For Matthew, I believe he wants us to understand, that Kingdom Jesus speaks of, is no less than God’s eschatological Rule on earth! John Dominic Crossin, New Testament theologian reminds us that the great adventure of eschatological adventure means that Jesus brings a new set of rules for the world, that is, the world he lives in! The old set where the innocent get stepped on, the weak and sick ignored, the strong get stronger and more, the weak get weaker and less. This understanding and experience of the world gets turned upside down. So to be part of this adventure literally means to touch sick people that others wouldn’t touch! To risk getting in trouble by violating the rules of the day to get food in the stomachs of hungry people. To walk right into the face of the authority of the day and say, your rules and laws are hurting people, oppressing people, discriminating against people, you are not the power of the day – God is. (This is, after all you realize, what Jesus is doing when staring down the Chief Priests and Herod of Rome.)

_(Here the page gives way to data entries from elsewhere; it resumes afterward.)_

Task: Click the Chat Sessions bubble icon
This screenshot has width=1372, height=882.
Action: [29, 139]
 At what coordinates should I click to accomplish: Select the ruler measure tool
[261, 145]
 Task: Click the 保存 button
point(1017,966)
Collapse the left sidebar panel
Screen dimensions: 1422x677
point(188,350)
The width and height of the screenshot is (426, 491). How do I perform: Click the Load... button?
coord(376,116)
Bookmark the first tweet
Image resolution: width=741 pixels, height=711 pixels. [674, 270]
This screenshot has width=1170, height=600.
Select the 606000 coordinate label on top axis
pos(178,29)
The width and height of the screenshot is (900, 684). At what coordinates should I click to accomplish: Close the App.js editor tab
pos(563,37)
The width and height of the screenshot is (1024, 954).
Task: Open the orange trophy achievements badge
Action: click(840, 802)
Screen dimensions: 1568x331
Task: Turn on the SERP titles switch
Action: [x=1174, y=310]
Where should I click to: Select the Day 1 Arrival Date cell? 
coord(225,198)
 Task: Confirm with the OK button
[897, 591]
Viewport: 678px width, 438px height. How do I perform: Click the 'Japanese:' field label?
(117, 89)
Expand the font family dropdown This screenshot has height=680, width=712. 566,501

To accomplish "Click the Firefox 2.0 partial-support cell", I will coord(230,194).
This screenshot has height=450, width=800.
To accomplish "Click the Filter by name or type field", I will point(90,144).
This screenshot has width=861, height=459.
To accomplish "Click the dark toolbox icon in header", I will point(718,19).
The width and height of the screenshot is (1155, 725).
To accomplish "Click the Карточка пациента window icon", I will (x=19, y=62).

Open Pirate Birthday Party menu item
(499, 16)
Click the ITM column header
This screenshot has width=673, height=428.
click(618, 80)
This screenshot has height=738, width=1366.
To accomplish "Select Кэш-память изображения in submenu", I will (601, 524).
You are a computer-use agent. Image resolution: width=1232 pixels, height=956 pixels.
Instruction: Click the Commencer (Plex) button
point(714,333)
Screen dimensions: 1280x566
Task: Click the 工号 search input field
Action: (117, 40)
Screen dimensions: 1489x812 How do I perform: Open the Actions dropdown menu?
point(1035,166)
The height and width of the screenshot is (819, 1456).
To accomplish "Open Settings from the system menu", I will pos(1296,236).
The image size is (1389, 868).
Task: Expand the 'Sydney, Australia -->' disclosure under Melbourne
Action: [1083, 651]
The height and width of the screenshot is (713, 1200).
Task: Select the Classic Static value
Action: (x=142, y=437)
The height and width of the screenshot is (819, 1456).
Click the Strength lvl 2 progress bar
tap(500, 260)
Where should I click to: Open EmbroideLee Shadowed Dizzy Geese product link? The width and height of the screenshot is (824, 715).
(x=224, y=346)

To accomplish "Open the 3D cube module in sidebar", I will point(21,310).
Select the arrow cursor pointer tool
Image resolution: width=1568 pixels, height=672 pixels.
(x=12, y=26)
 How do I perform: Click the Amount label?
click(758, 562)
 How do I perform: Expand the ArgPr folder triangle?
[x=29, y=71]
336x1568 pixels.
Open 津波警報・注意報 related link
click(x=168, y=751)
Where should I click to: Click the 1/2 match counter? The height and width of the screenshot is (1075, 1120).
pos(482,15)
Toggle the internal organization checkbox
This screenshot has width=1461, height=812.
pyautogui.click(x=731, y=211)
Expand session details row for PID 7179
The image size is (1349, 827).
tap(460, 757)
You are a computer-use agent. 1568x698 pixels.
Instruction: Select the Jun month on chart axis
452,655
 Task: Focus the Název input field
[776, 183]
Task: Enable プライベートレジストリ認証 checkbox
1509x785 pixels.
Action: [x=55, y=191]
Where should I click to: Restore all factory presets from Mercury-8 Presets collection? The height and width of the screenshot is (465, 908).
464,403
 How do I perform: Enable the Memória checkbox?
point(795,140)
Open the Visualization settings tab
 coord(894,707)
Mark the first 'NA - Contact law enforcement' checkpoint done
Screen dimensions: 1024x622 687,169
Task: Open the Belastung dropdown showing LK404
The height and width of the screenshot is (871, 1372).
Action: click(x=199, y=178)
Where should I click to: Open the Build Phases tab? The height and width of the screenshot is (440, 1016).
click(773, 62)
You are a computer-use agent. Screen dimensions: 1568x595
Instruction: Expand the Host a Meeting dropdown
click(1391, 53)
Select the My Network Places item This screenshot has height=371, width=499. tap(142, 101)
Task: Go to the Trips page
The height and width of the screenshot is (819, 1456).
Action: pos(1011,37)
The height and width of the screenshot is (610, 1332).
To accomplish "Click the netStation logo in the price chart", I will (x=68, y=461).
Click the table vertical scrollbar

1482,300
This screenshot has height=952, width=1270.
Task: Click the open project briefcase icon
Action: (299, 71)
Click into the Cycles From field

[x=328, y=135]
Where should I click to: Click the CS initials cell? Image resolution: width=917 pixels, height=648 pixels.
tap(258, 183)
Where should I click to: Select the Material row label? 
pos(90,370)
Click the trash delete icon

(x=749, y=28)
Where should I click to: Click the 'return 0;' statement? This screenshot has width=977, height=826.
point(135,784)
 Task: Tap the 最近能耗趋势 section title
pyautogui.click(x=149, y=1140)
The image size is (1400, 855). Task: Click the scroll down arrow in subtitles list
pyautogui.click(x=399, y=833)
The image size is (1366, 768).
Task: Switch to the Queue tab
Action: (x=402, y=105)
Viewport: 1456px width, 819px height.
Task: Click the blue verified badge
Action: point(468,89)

So, come on, James and John, Andrew and Simon, want to become part of a great adventure! Oh, how I imagine it if Jesus had just lain out for them both the excitement of the journey and the challenge of it as beautifully as Dr. Seuss. But here is the great Gospel truth? Matthew doesn’t afford us the inside scoop! There is no beautiful prose that describes or assures success, there is no catchy phrase that warns that the work involved in this adventure is uncertain and tricky. There is just the absurdity of a stranger intruding in the everyday of fishermen’s routine and taking the risk to invite them into the great adventure of God’s redemption of the world! Jesus risks in the ask, Follow me! Our friends risk in the response! Immediately they follow and soon they are off on a great adventure, Matthew tells us, proclaiming this “new rule” and curing diseases of every kind! It seems for our friends the adventure has chosen them and they can do nothing other than to follow it!

G.K. Chesterton wrote, “An adventure is, by its nature, a thing that comes to us. It is a thing that chooses us, not a thing that we choose.” Such I believe is the spiritual challenge for us as we seek to make sense of the invitation that is ours into this great adventure. Do you believe first and foremost that God truly cares about the world in which we live to be acting in a redemptive way? Do you believe that God might come into the routine of our lives and call us to be something we never dreamed or imagined and that we are partners in this adventure? Do you believe somewhere in your life even in a culture that has been taught so well to regard our “right to choose” our own destiny, that God may have an adventure for you that is choosing you! What is it? What is that thing that God has been nudging you with! How long has God been nudging? Years, days, hours, minutes? What adventure is there for you that is risking to choose you, and you are risking to follow?